Make research and review part of the process
Once you’ve created your repositories you must make it clear that these are living documents to be consulted, reviewed, and updated. You’ve created a repository, but to make it the sole source of truth others must be invested.
The most important points to include in the process are:
desktop research of existing research from the repository at the start of the project
updating the repository at the end of a research phase
You also need to explain and evangelise to your key users — user researchers, project managers, team leaders — that the repository exists for their benefit and why it’s a benefit.
This includes running show and tells, doing talks, writing blog posts, updating others.
I also recommend, that in addition to making it a key part in the project workflow process, appointing someone to help you oversee it so that experience is shared.

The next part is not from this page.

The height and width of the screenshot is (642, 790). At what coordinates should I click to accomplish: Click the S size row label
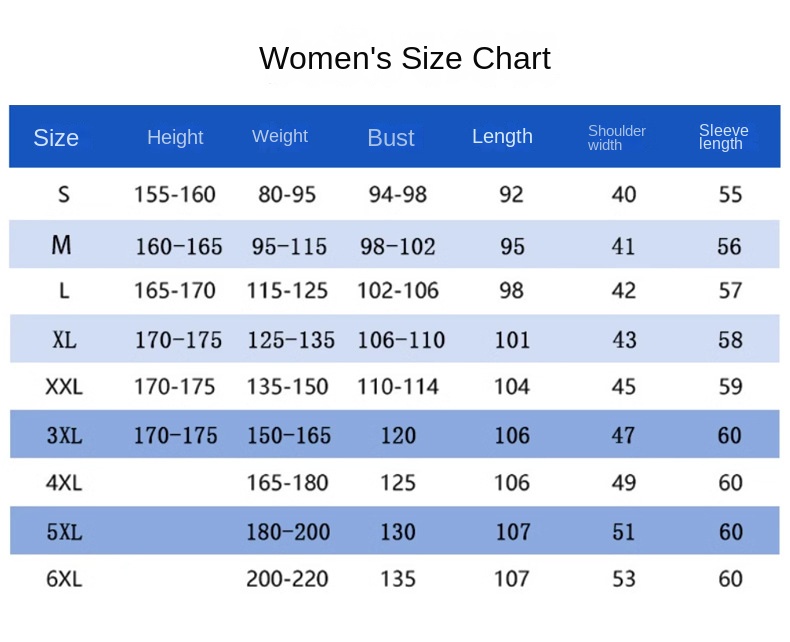tap(64, 194)
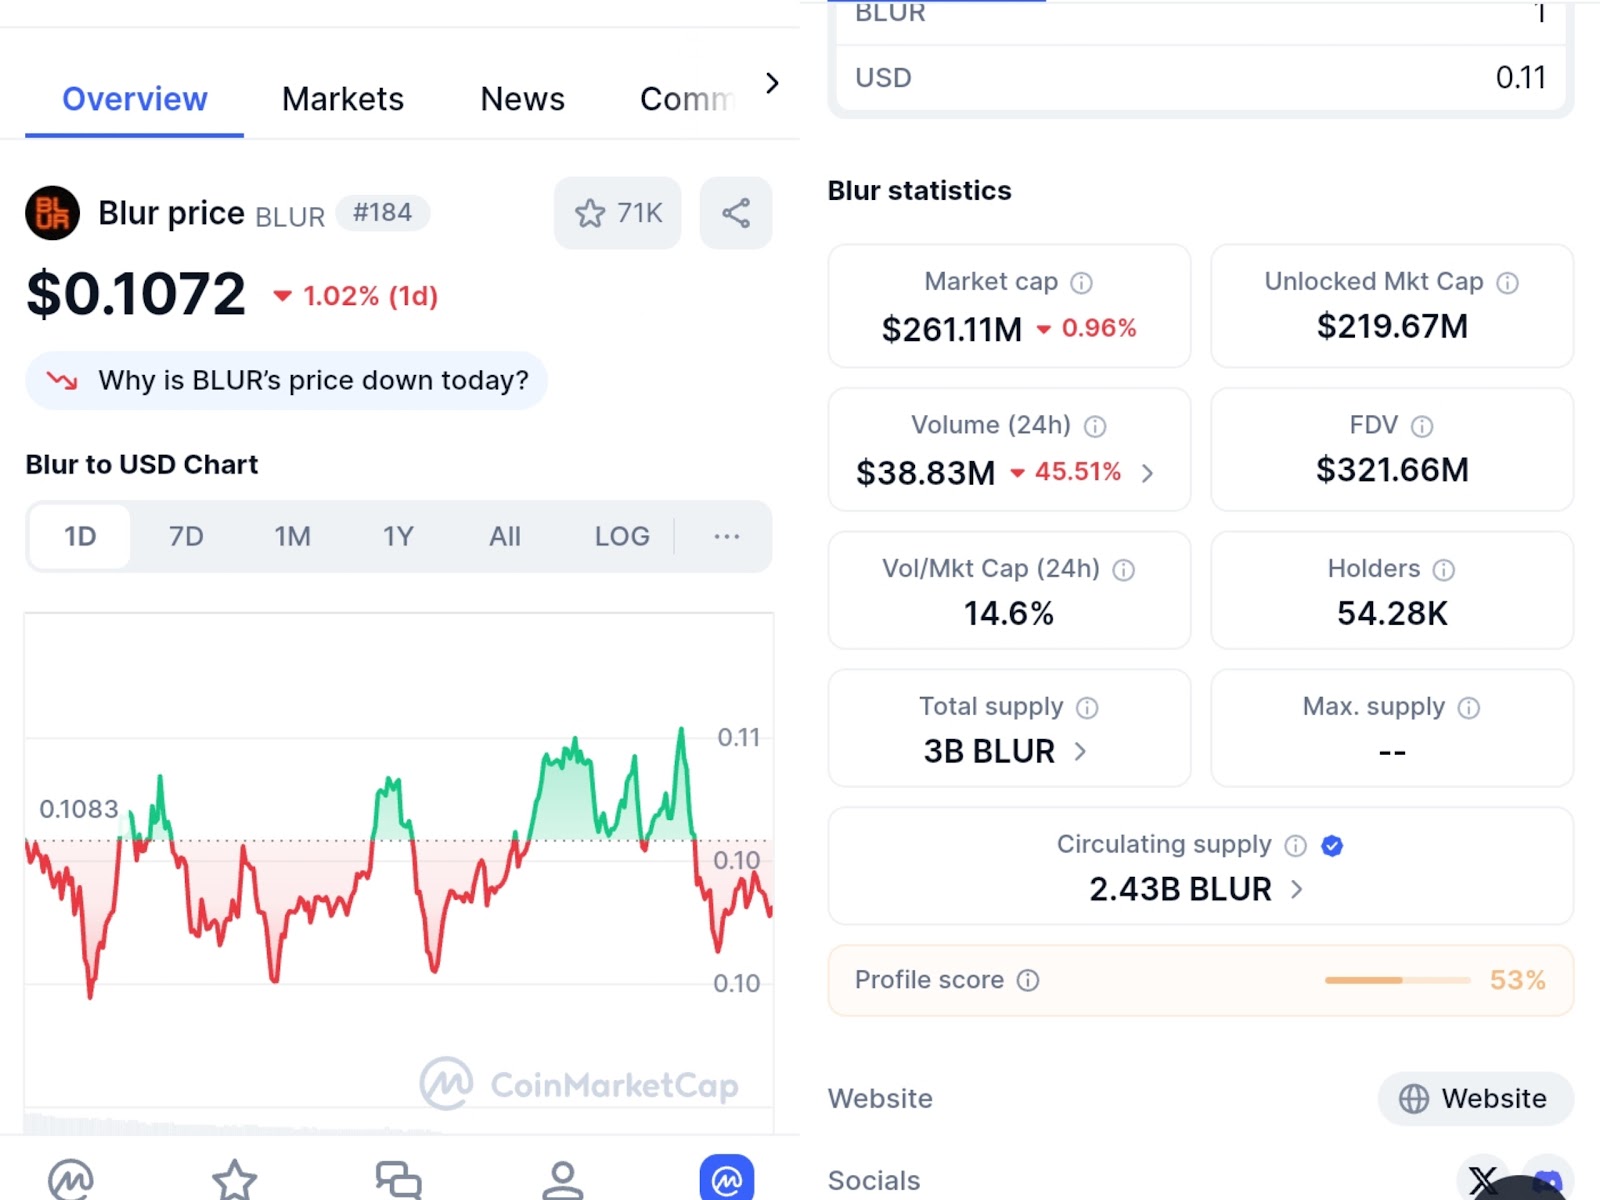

For a mature organisation with several research projects floating around its system I’d allow a month for someone working full time on this to create both a document records and update the user needs:
Locate — takes around a week
Sift and tag — takes around half a week
Group, review, refine, and make consistent — less than a week for project files, at least a week for user needs, especially as you’ll want to get a team or someone’s input as a two-eye review at the very least
Create a policy and act on it and Share findings and evangelise— about a week but these are also ongoing tasks
Repository value
It looks like a lot of work, and it was, to do it properly. The benefits are only just starting to be realised but it should save time.
For example, I tend to ask around when starting a new project but responses would be patchy. I may not have reached the right people, or they may not have thought their work was relevant, or they lacked time to respond.
As such I could start a project missing essential files that could have helped my planning.
Instead, having key information documented in one place where I can access it as needed saves time and effort to get the information.
I like to think that the time invested in creating this will be repaid many times in the time saved by others in searching for this information, reducing the rate of repeating work, and the fresh insights that will be gathered.
I identified gaps for the client to search for and this should be seen as just the first review.
As more user researchers and teams use it the more others will connect user needs together, find existing research that can help them and ultimately make life better for themselves and the users at large.